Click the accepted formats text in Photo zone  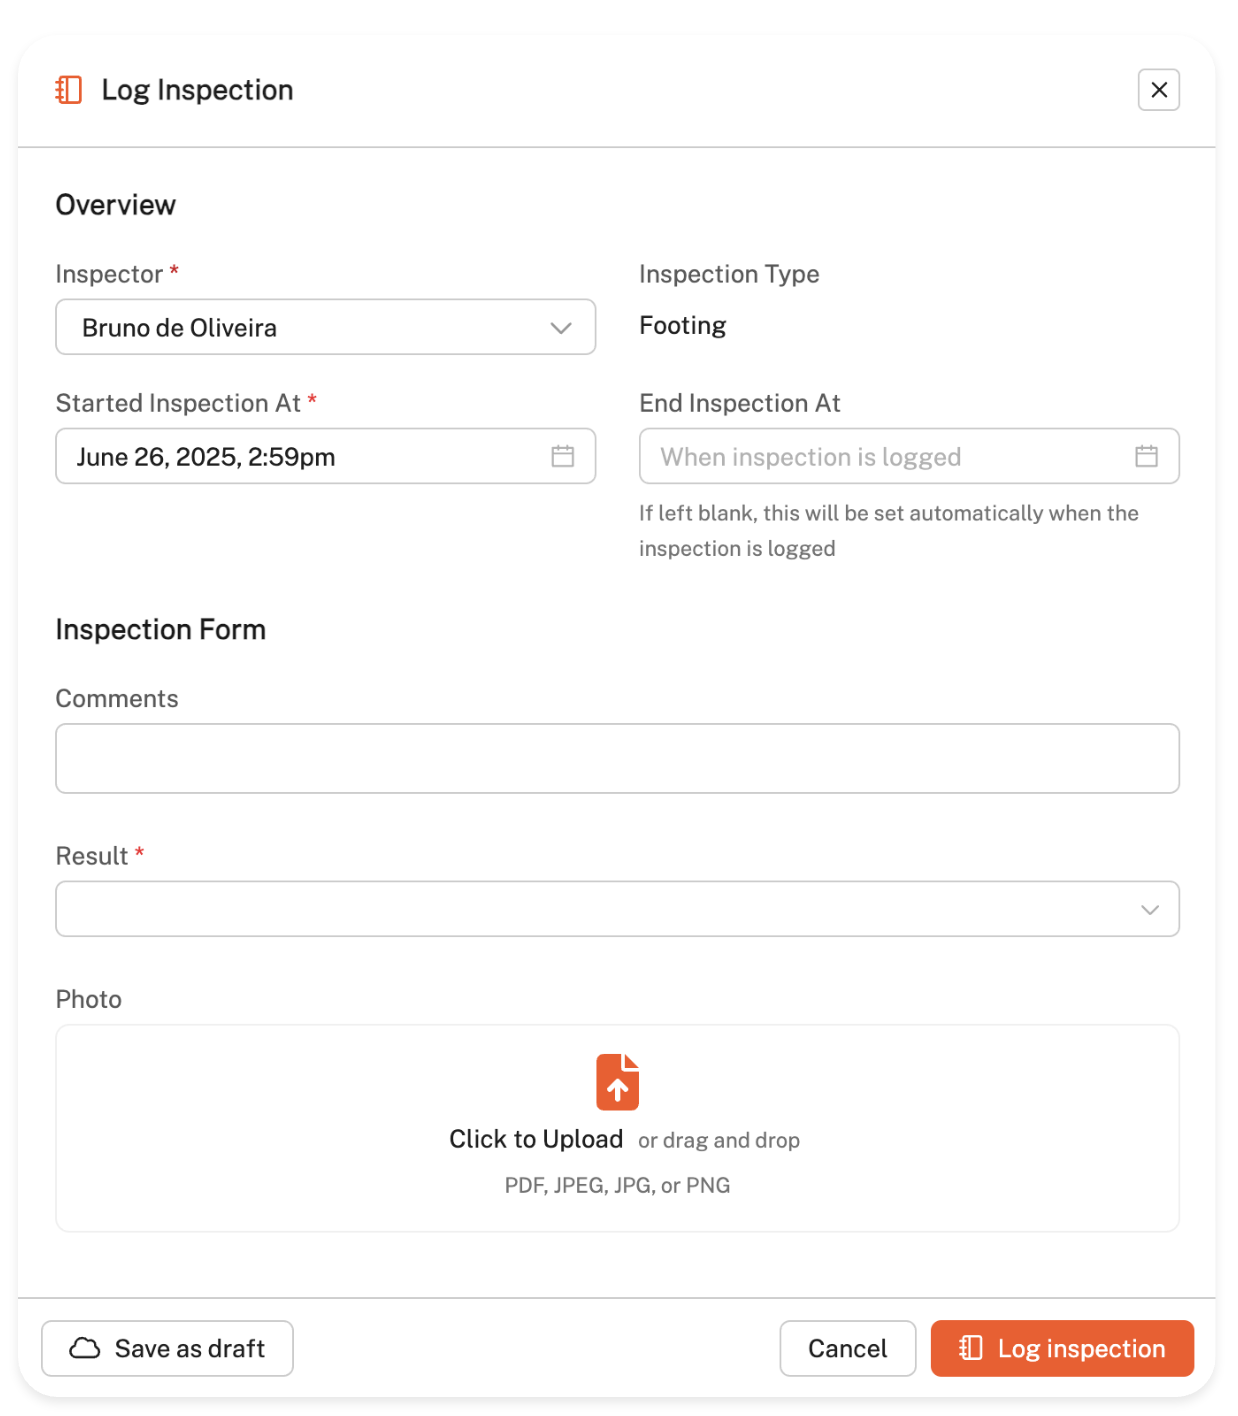coord(617,1186)
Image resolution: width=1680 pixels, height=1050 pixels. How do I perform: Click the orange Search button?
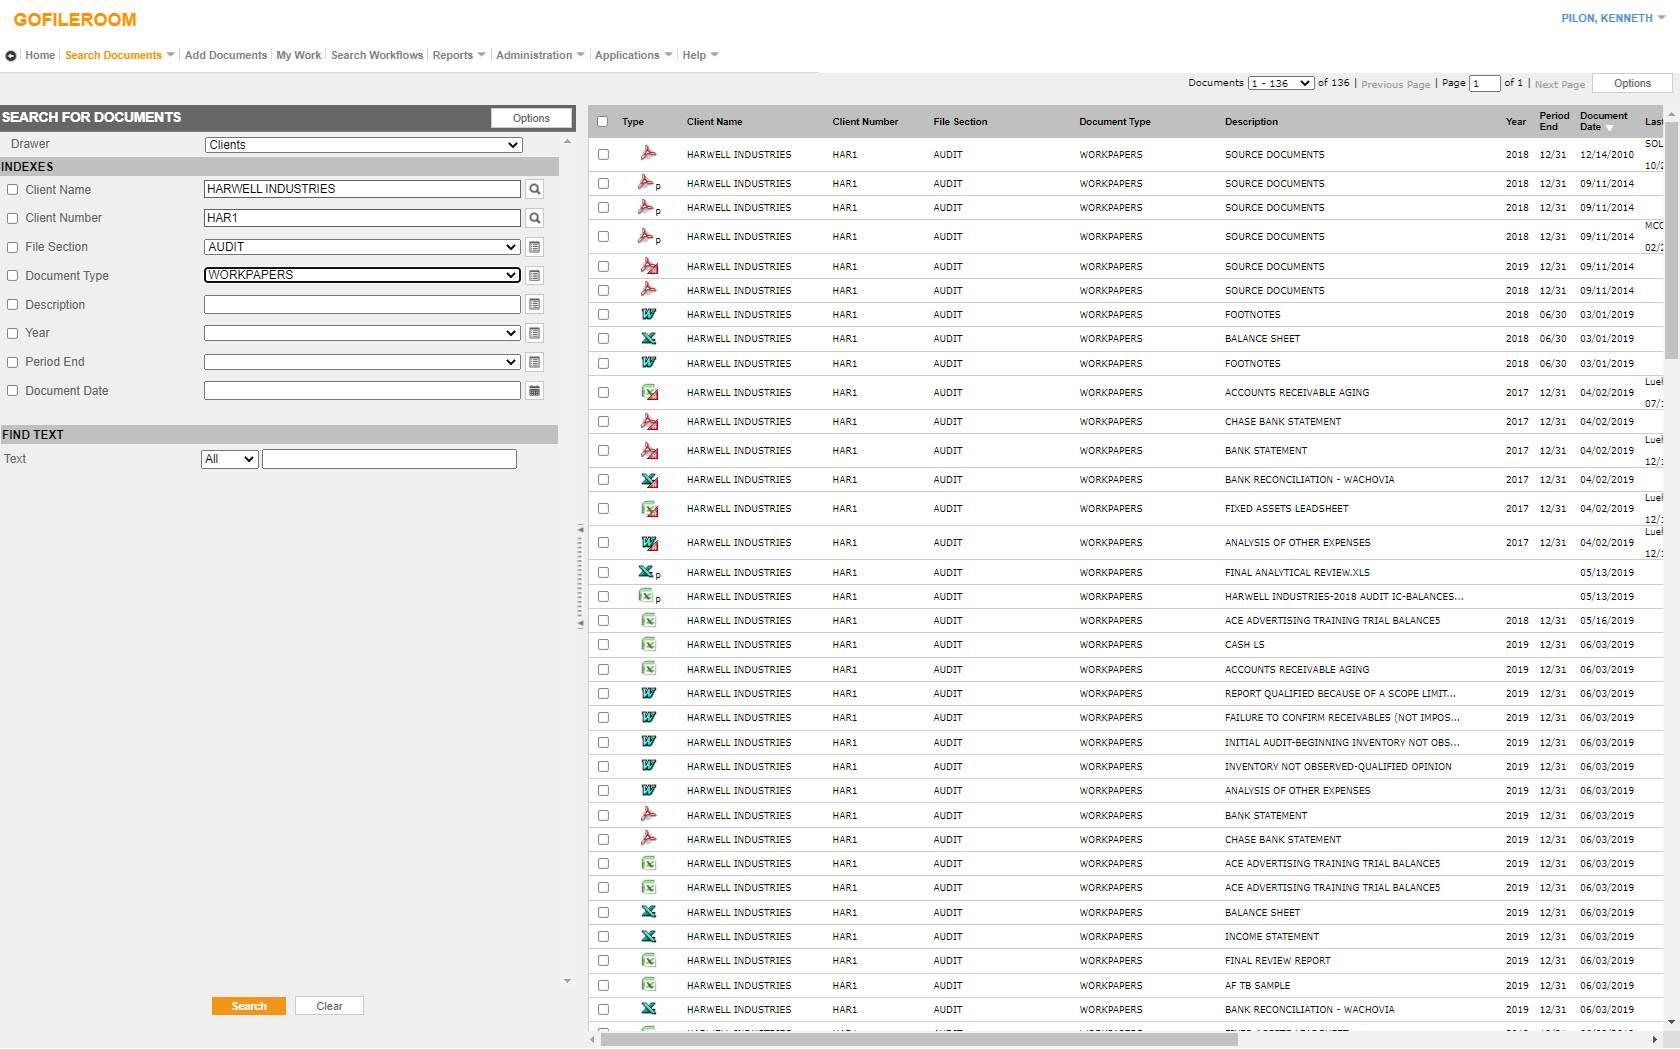[x=249, y=1006]
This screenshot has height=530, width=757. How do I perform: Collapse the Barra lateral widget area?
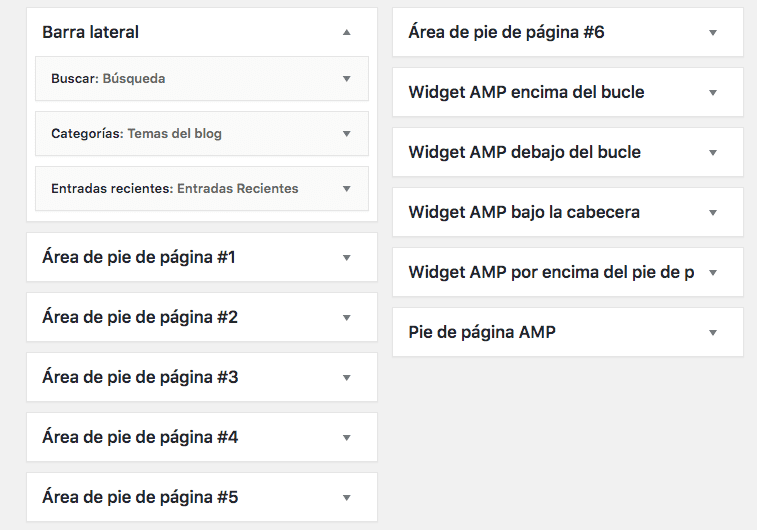(x=347, y=32)
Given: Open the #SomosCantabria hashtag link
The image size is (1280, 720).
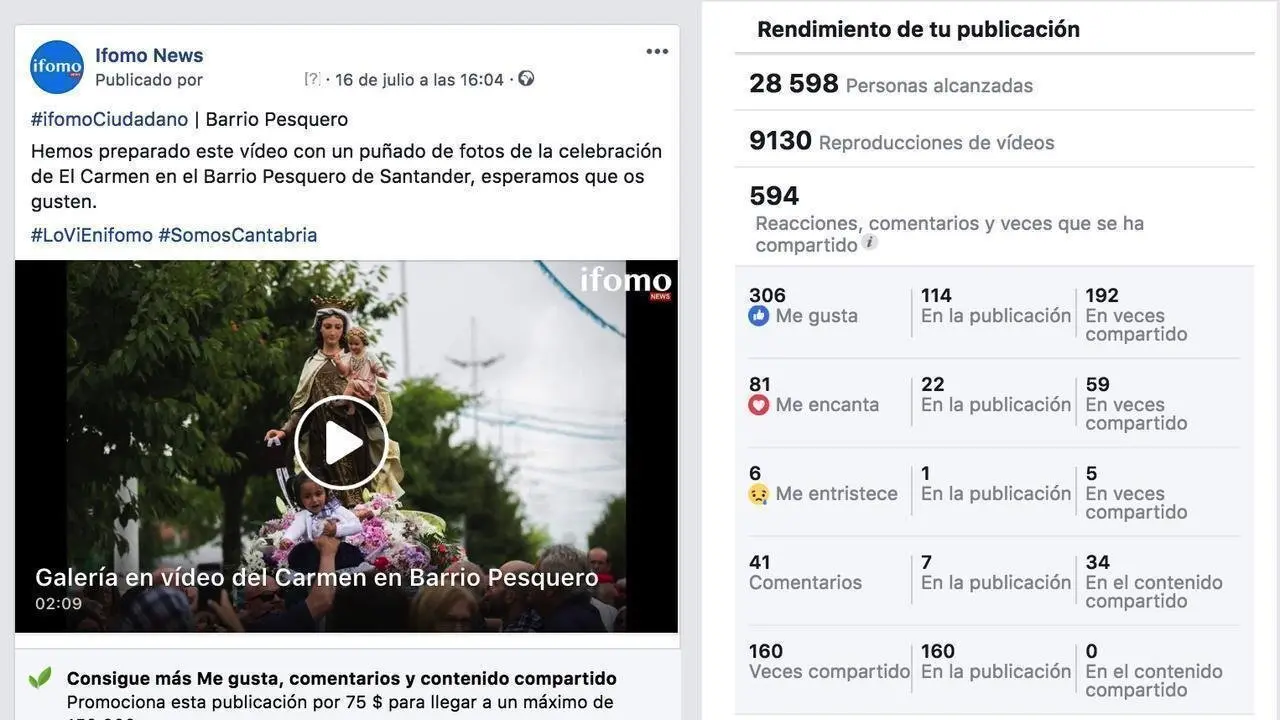Looking at the screenshot, I should click(238, 235).
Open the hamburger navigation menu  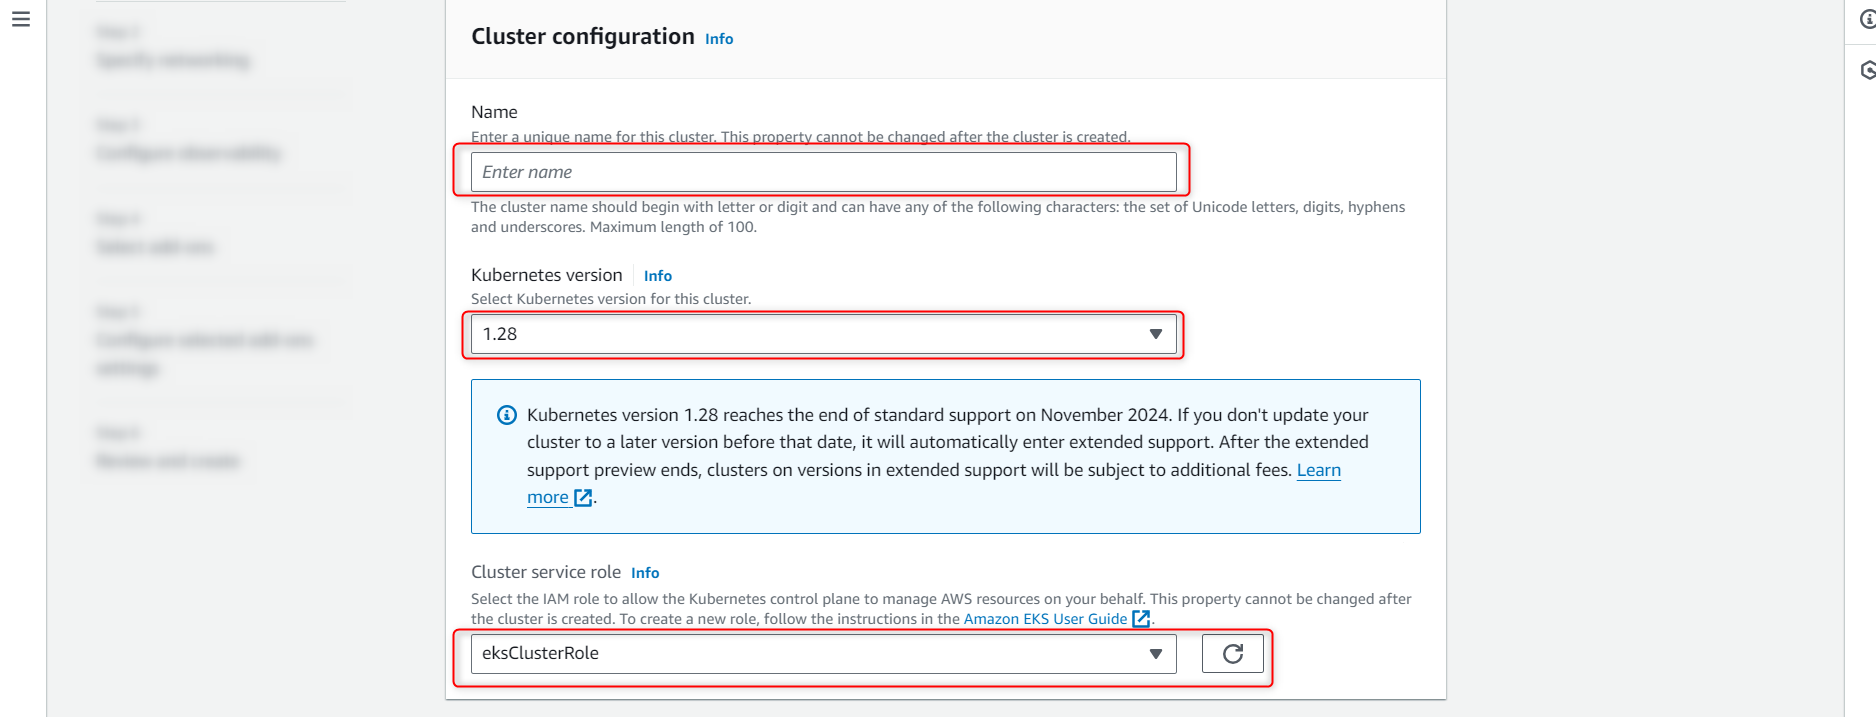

_What you need to do_
Rewrite the lines between the one holding "Image resolution: width=1680" and the one holding "(x=347, y=32)", inclusive, changing "orange" to "blue" and keeping everything else the same. Return only those lines, without the pictures.

_Final answer_
Image resolution: width=1680 pixels, height=1050 pixels. How do I perform: Click the blue Search button?
[x=249, y=1006]
This screenshot has height=530, width=757. How do I perform: Collapse the Barra lateral widget area?
(x=347, y=32)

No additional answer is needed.